Levée de boucliers dans les régions affectées
L’annonce par le ministre Guilbault d’un possible décret fédéral n’a pas manqué de choquer le gouvernement provincial et d’inquiéter certaines municipalités qui seraient économiquement affectées par la protection de plusieurs centaines de kilomètres carrés de territoire forestier.
Le gouvernement fédéral reconnait que 1400 emplois forestiers seraient en jeu par l’implémentation du décret et l’industrie forestière n’a pas manqué d’exprimer son opposition à celui-ci.
Certaines municipalités et entreprises avancent qu’une stratégie mitoyenne de protection du caribou et de la vitalité économique des régions ressources devrait être mise en place.

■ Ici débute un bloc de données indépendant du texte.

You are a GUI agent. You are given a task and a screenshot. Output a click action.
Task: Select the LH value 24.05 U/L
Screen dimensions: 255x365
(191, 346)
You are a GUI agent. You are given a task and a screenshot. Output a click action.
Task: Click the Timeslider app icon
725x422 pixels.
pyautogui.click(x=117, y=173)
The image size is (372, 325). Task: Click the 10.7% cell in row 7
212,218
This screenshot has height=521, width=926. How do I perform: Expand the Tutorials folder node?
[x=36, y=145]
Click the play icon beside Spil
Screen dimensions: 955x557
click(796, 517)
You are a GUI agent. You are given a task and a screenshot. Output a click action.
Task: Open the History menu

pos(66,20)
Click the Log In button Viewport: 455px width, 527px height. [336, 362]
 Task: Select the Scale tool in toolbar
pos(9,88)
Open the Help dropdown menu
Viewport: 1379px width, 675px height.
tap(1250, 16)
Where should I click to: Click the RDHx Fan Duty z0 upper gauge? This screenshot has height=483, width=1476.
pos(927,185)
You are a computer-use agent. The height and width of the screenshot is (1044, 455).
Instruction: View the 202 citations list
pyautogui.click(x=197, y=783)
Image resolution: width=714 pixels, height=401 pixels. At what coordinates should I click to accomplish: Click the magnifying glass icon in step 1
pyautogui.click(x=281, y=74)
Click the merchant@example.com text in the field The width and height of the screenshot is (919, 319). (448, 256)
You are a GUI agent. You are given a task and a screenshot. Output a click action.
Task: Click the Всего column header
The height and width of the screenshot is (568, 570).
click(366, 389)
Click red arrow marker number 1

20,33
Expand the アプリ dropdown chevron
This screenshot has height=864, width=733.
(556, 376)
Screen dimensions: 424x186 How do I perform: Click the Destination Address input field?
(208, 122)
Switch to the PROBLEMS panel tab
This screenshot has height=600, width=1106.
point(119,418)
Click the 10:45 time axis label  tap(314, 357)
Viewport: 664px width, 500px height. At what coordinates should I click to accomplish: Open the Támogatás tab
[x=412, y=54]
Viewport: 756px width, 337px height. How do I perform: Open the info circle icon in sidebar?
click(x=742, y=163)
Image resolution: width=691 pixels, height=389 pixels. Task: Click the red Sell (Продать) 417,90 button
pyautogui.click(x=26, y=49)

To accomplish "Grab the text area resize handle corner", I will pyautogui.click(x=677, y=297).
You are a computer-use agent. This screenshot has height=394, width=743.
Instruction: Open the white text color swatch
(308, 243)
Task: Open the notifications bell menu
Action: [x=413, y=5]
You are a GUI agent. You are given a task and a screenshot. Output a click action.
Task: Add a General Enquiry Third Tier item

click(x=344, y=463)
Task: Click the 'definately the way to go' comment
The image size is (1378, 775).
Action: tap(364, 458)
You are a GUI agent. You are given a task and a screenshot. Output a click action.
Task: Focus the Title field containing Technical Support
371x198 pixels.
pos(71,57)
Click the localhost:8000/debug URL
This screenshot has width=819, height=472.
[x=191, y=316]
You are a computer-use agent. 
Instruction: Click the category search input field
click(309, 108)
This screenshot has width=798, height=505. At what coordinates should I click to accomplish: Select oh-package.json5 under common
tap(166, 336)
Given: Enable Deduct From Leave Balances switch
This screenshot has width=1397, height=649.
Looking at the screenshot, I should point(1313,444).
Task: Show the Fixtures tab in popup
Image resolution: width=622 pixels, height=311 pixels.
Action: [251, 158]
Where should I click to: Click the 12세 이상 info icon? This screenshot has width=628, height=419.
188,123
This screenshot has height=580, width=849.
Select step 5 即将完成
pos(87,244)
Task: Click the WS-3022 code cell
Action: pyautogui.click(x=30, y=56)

Steeve D. Côté considère comme inquiétante cette opposition, mais affirme qu’elle n’est pas chose nouvelle. Il est d’avis que l’économie de ces régions aurait dû être diversifiée depuis des décennies.
Le rapport final de la commission indépendante sur les caribous forestiers et montagnards propose par exemple de détourner une partie des emplois perdus dans le reboisement des chemins forestiers.
« Ça fait plus de 20 ans qu’on connait le problème. Il y a un manque de volonté à la fois politique et aussi au niveau sociétal, mais si on ne le fait pas on aura juste plus de caribous forestiers. Peut-être que ça ne dérange pas les gens, mais il ne faut pas dire qu’on aura fait tout ce qu’on pouvait et que malheureusement il s’est éteint. Là on fait tout ce qu’on peut pour l’éteindre. » – Steeve D. Côté.
[1] Un écotype désigne une population d’une même espèce qui s’est adaptée à un environnement spécifique. Bien qu’ils fassent tous parties de la même espèce, ces différents écotypes sont généralement différenciés génétiquement.
[2] Seule la chasse de subsistance par les nations autochtones est permise.